The Order of the Solar Temple (Ordre du Temple Solaire or OTS in French) was, and still is, a secret society based upon the ideals of the Knights Templar. The little known esoteric sect was founded by Joseph Di Mambro (pictured above with his daughter) and Luc Jouret. Similarly to UFO religious Millenarian group Heaven’s Gate, the followers of Joseph Di Mambro were brainwashed to believe he was a member of the 14th Century Christian Order of the Knights Templar in a previous life and that his daughter, Emanuelle, was The Cosmic Child, and they would be led a planet which orbits the star Sirius after their deaths.
In October 1994, the sect shocked Switzerland and gained worldwide notoriety when 23 bodies were discovered in the Swiss canton of Fribourg. Another 25 bodies were found in Valais. Only 5 days earlier, 3 people had been killed in Canada – a Swiss couple and their infant son Emmanuel Dutoit, who had been repeatedly stabbed with a wooden stake, because he was believed to be the Antichrist.
The cult was started by the two men in 1984 in Geneva, Switzerland. Di Mambro was born in 1924, the eldest of three children, the son of a construction worker from northern Italy. He was raised as a Catholic and received his education in a private Catholic school where he was described as an average student. He took violin courses and went to mass every Sunday until the age of 20. In the 1950s, Joseph Di Mambro began practicing occultism. He became a member of The Ancient and Mystical Order Rosæ Crucis. A little later he established Golden Way Foundation, the purpose of which, in addition to making money, was also to forge links between people keen on occultism. Within the foundation, he met Luc Jouret.
Luc Jouret studied to become a doctor but disappointed quickly in modern medicine and left the industry. He travelled the world, studying his spirituality and practising alternative medicine such as homoeopathy. Eventually, his journey led him to Golden Way Foundation, where he met Di Mambro and Michel Tabachnik — a famous Swiss conductor and composer who later testified against the members of the cult for killing children.

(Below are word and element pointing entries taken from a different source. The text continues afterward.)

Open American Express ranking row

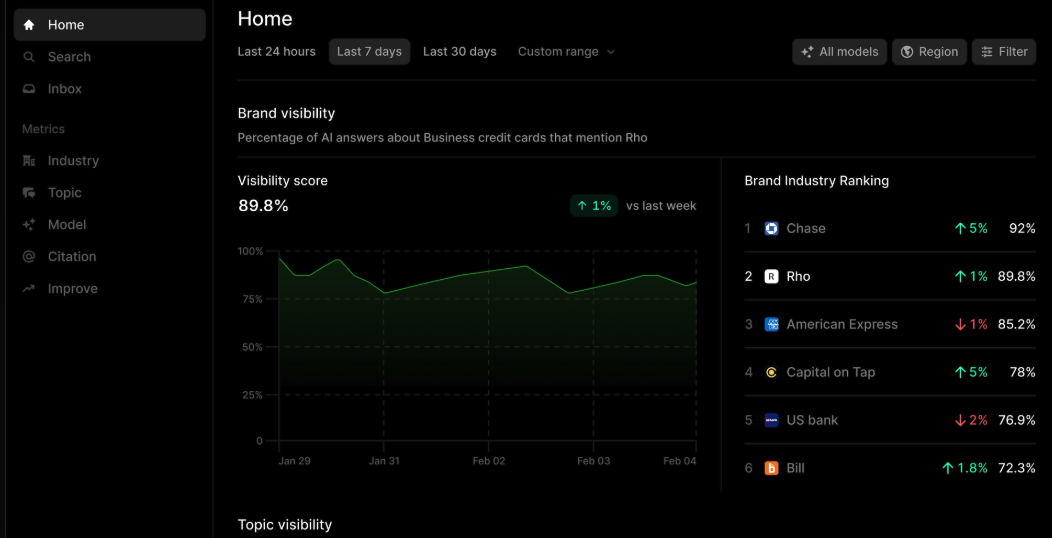click(889, 324)
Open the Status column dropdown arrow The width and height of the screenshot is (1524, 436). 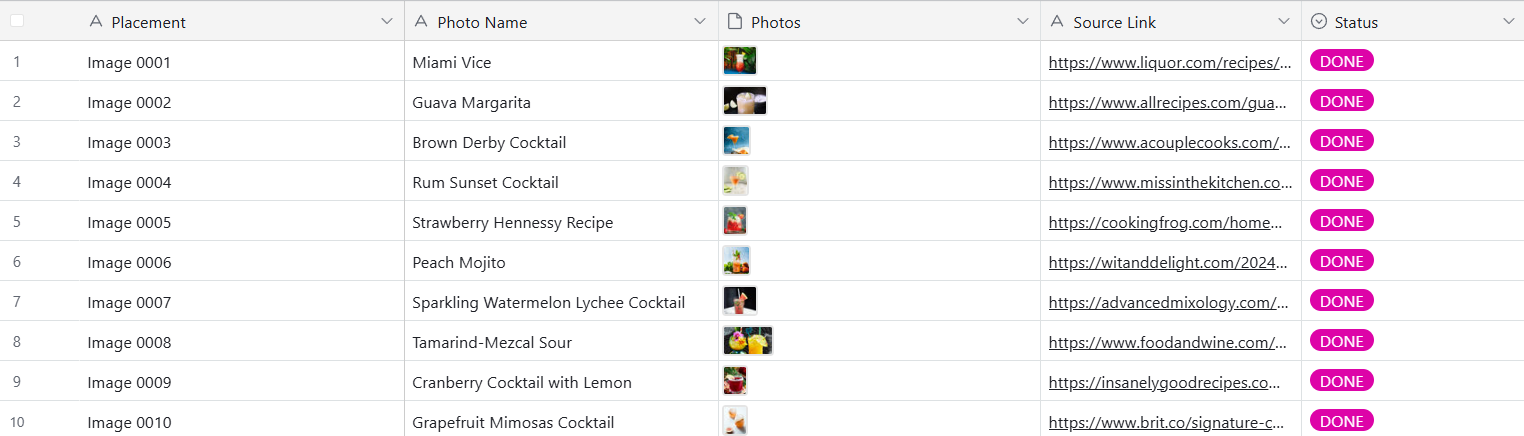pyautogui.click(x=1508, y=22)
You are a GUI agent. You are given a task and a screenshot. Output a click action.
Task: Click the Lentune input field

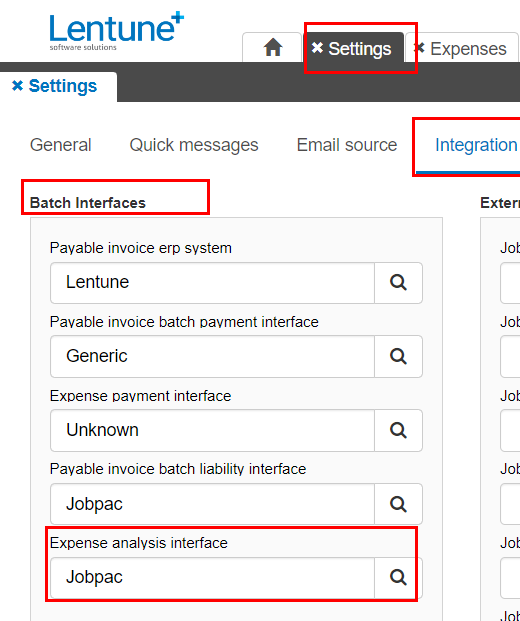pyautogui.click(x=212, y=283)
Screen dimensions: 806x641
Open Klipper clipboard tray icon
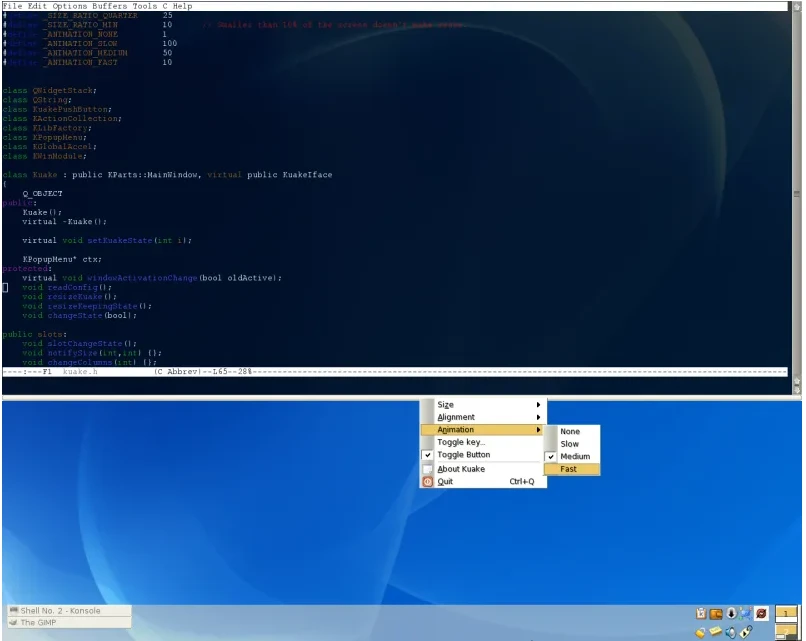(701, 612)
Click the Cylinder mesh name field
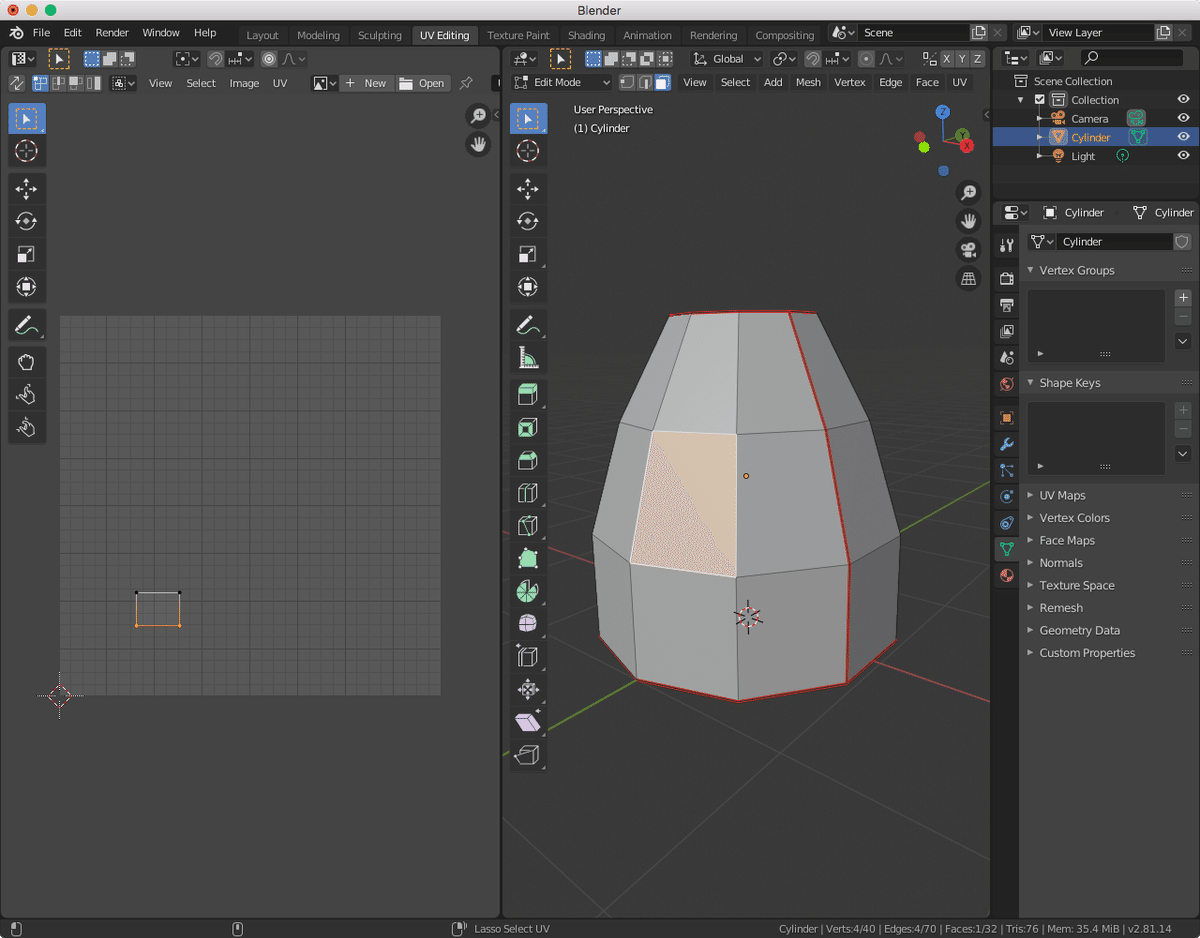1200x938 pixels. (x=1110, y=242)
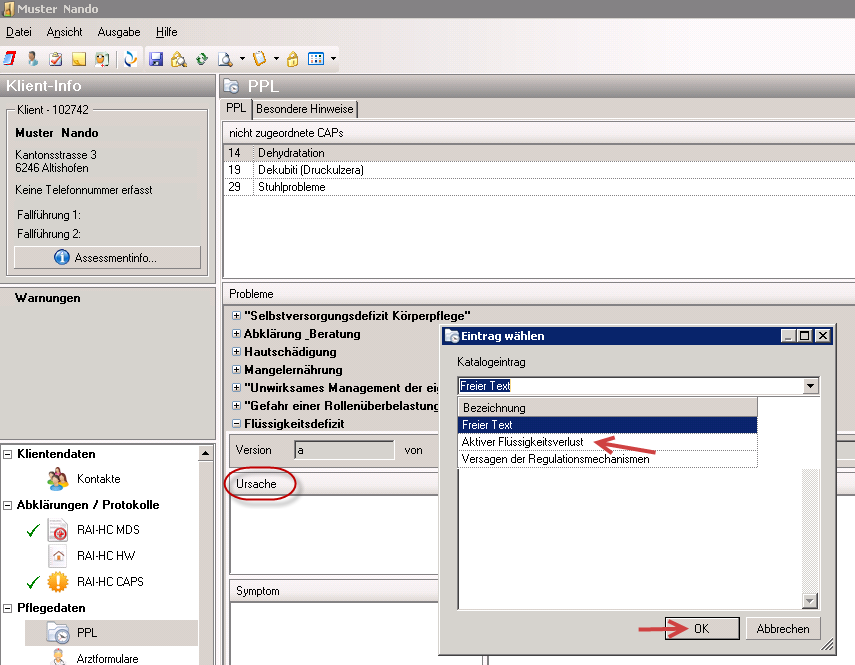Click the blue floppy disk save icon
This screenshot has width=855, height=665.
pos(156,59)
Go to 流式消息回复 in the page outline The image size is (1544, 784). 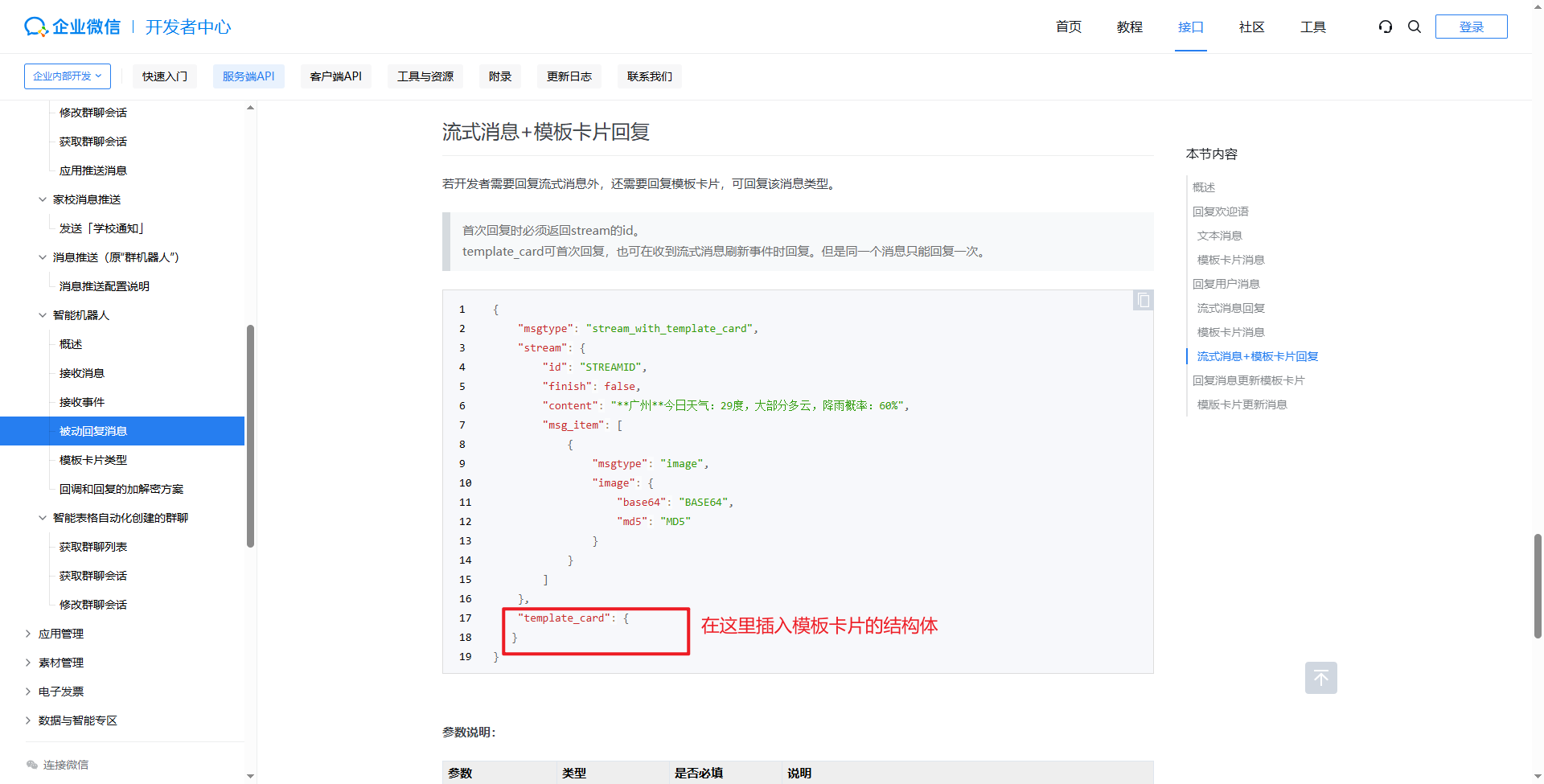coord(1230,308)
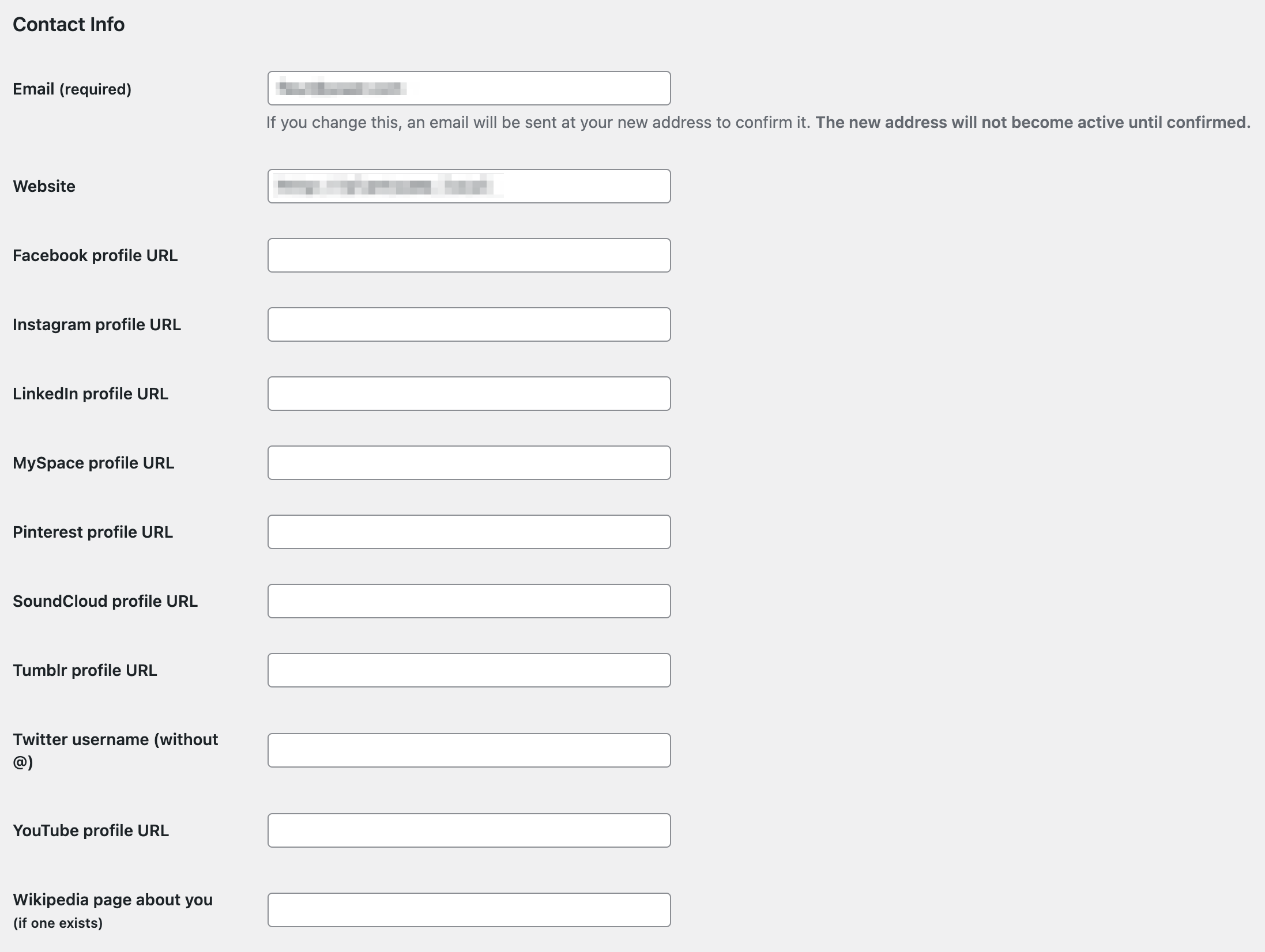Select the SoundCloud profile URL input box
The height and width of the screenshot is (952, 1265).
(469, 601)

Apparently, Michel Tabachni used Google’s New “Right To Be Forgotten” (who is complying with the European Union’s new) to remove his relationships with the cult. By using Google and searching for Tabachnik, this page won’t show up. You decide what to make of it.
[[“european-takedown-notice.jpg” “Michel Tabachnik’s Google European Takedown Notice”]]
Just like in any other cult, money, sex and power played a key role. The central authority was the Synarchy of the Temple. The members were secret, headquartered in Zürich, Switzerland. There were lodges in Canada, Australia, Switzerland, Martinique and other countries. The activities were a mixture of early Christianity and various Freemason rituals. Several affluent Europeans were secret members of the group. The lodges had altars, rituals and costumes.
Jouret saw himself as Jesus Christ himself. He became obsessed with sex and was having intercourse with one of the female members before each ritual to give him strength for the upcoming ceremony. The members handed over their money and adhered to strict rules.
Upon realizing the hypocrisy, cult member Tony Dutoit spoke out and left. Soon, he and his wife were stabbed to death in Canada. Their little son Emmanuel, who was named by Di Mambro as the Anti-Christ, was wrapped in a black plastic bag with a wooden stake placed through his chest.
The leadership felt that they were being persecuted by governments. They claimed to anticipate the coming end of the world due to an environmental disaster and decided that some of the members should leave the earth prematurely.
In Fribourg and Valais, the cult members either took their own lives or were ritualistically murdered. Some were shot in the head or asphyxiated, some had been drugged. Many wore black ceremonial robes, had plastic bags placed over their heads, bodies positioned in a star formation with feet pointing to the center. Many of the bodies were set on fire.
The two founders Luc Jouret and Jo Di Mambro, were among the dead.
In March 1997 in Quebec, Canada, five more people took their lives. Three children managed to escape at the last moment and were the only survivors of the tragedy. The total number of deaths attributed to the cult was 74, including several children.